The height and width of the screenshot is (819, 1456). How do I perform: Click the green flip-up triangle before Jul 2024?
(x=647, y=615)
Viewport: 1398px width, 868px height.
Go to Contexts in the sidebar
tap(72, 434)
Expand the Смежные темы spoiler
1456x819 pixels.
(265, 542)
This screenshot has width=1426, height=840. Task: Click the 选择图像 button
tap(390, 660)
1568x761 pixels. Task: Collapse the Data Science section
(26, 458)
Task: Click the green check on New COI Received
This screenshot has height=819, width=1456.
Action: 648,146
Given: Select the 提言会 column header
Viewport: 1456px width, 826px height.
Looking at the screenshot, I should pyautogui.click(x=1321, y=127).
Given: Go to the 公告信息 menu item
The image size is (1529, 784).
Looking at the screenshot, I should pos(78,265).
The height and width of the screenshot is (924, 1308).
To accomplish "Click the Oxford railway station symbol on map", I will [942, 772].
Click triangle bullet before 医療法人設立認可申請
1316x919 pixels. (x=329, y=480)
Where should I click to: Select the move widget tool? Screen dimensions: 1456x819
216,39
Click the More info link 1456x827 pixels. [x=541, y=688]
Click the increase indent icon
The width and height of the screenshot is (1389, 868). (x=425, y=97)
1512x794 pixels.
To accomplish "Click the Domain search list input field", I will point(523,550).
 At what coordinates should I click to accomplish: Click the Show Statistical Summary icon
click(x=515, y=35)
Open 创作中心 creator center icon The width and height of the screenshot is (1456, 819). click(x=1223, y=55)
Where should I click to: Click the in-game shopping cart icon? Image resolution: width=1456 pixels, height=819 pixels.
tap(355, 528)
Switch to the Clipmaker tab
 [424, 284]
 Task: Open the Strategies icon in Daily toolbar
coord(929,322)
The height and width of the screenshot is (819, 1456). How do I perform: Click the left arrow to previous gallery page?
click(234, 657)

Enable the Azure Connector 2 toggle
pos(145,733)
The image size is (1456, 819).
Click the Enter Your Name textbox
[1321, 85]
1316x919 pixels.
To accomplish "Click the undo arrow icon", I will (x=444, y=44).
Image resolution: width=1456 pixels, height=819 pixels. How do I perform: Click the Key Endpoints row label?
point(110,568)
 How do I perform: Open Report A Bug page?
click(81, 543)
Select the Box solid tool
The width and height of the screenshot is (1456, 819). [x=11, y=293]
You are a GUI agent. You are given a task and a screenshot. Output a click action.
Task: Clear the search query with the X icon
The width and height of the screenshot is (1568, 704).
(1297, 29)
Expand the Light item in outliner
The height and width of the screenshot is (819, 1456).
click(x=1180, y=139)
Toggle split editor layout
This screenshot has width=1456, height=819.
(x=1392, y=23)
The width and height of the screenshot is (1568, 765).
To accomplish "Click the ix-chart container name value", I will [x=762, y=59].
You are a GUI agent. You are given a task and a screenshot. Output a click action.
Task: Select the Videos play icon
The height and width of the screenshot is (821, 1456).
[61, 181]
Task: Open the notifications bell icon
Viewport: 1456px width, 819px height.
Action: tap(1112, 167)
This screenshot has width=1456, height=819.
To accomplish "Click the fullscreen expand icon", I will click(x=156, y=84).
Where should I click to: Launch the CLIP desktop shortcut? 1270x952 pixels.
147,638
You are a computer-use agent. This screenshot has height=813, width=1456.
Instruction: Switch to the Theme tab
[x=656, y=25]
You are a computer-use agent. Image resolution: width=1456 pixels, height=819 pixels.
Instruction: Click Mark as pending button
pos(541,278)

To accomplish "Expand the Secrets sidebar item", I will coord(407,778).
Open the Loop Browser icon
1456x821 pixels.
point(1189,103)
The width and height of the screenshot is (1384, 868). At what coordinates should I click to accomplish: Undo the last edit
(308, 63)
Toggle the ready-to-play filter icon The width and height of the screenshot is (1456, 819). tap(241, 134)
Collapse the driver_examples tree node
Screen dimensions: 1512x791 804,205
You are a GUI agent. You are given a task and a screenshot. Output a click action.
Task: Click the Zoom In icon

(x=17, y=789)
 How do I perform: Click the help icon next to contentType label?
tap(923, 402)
*-*-*
Required work
Retyping the data above exactly and in full is the task.

Task answer
The height and width of the screenshot is (819, 1456). How do I perform: Click the green flip-up triangle before Jul 2024?
(x=647, y=615)
Viewport: 1398px width, 868px height.
Go to Contexts in the sidebar
tap(72, 434)
Expand the Смежные темы spoiler
1456x819 pixels.
(265, 542)
This screenshot has width=1426, height=840. Task: Click the 选择图像 button
tap(390, 660)
1568x761 pixels. Task: Collapse the Data Science section
(26, 458)
Task: Click the green check on New COI Received
This screenshot has height=819, width=1456.
Action: 648,146
Given: Select the 提言会 column header
Viewport: 1456px width, 826px height.
Looking at the screenshot, I should pyautogui.click(x=1321, y=127).
Given: Go to the 公告信息 menu item
The image size is (1529, 784).
Looking at the screenshot, I should pos(78,265).
The height and width of the screenshot is (924, 1308).
To accomplish "Click the Oxford railway station symbol on map", I will [942, 772].
Click triangle bullet before 医療法人設立認可申請
1316x919 pixels. (x=329, y=480)
Where should I click to: Select the move widget tool? Screen dimensions: 1456x819
216,39
Click the More info link 1456x827 pixels. [x=541, y=688]
Click the increase indent icon
The width and height of the screenshot is (1389, 868). (x=425, y=97)
1512x794 pixels.
To accomplish "Click the Domain search list input field", I will point(523,550).
 At what coordinates should I click to accomplish: Click the Show Statistical Summary icon
click(x=515, y=35)
Open 创作中心 creator center icon The width and height of the screenshot is (1456, 819). click(x=1223, y=55)
Where should I click to: Click the in-game shopping cart icon? Image resolution: width=1456 pixels, height=819 pixels.
tap(355, 528)
Switch to the Clipmaker tab
 [424, 284]
 Task: Open the Strategies icon in Daily toolbar
coord(929,322)
The height and width of the screenshot is (819, 1456). How do I perform: Click the left arrow to previous gallery page?
click(234, 657)

Enable the Azure Connector 2 toggle
pos(145,733)
The image size is (1456, 819).
Click the Enter Your Name textbox
[1321, 85]
1316x919 pixels.
To accomplish "Click the undo arrow icon", I will (x=444, y=44).
Image resolution: width=1456 pixels, height=819 pixels. How do I perform: Click the Key Endpoints row label?
point(110,568)
 How do I perform: Open Report A Bug page?
click(81, 543)
Select the Box solid tool
The width and height of the screenshot is (1456, 819). [x=11, y=293]
You are a GUI agent. You are given a task and a screenshot. Output a click action.
Task: Clear the search query with the X icon
The width and height of the screenshot is (1568, 704).
(1297, 29)
Expand the Light item in outliner
The height and width of the screenshot is (819, 1456).
click(x=1180, y=139)
Toggle split editor layout
This screenshot has width=1456, height=819.
(x=1392, y=23)
The width and height of the screenshot is (1568, 765).
To accomplish "Click the ix-chart container name value", I will [x=762, y=59].
You are a GUI agent. You are given a task and a screenshot. Output a click action.
Task: Select the Videos play icon
The height and width of the screenshot is (821, 1456).
[61, 181]
Task: Open the notifications bell icon
Viewport: 1456px width, 819px height.
Action: tap(1112, 167)
This screenshot has width=1456, height=819.
To accomplish "Click the fullscreen expand icon", I will click(x=156, y=84).
Where should I click to: Launch the CLIP desktop shortcut? 1270x952 pixels.
147,638
You are a computer-use agent. This screenshot has height=813, width=1456.
Instruction: Switch to the Theme tab
[x=656, y=25]
You are a computer-use agent. Image resolution: width=1456 pixels, height=819 pixels.
Instruction: Click Mark as pending button
pos(541,278)

To accomplish "Expand the Secrets sidebar item", I will coord(407,778).
Open the Loop Browser icon
1456x821 pixels.
point(1189,103)
The width and height of the screenshot is (1384, 868). At what coordinates should I click to accomplish: Undo the last edit
(308, 63)
Toggle the ready-to-play filter icon The width and height of the screenshot is (1456, 819). tap(241, 134)
Collapse the driver_examples tree node
Screen dimensions: 1512x791 804,205
You are a GUI agent. You are given a task and a screenshot. Output a click action.
Task: Click the Zoom In icon

(x=17, y=789)
 How do I perform: Click the help icon next to contentType label?
tap(923, 402)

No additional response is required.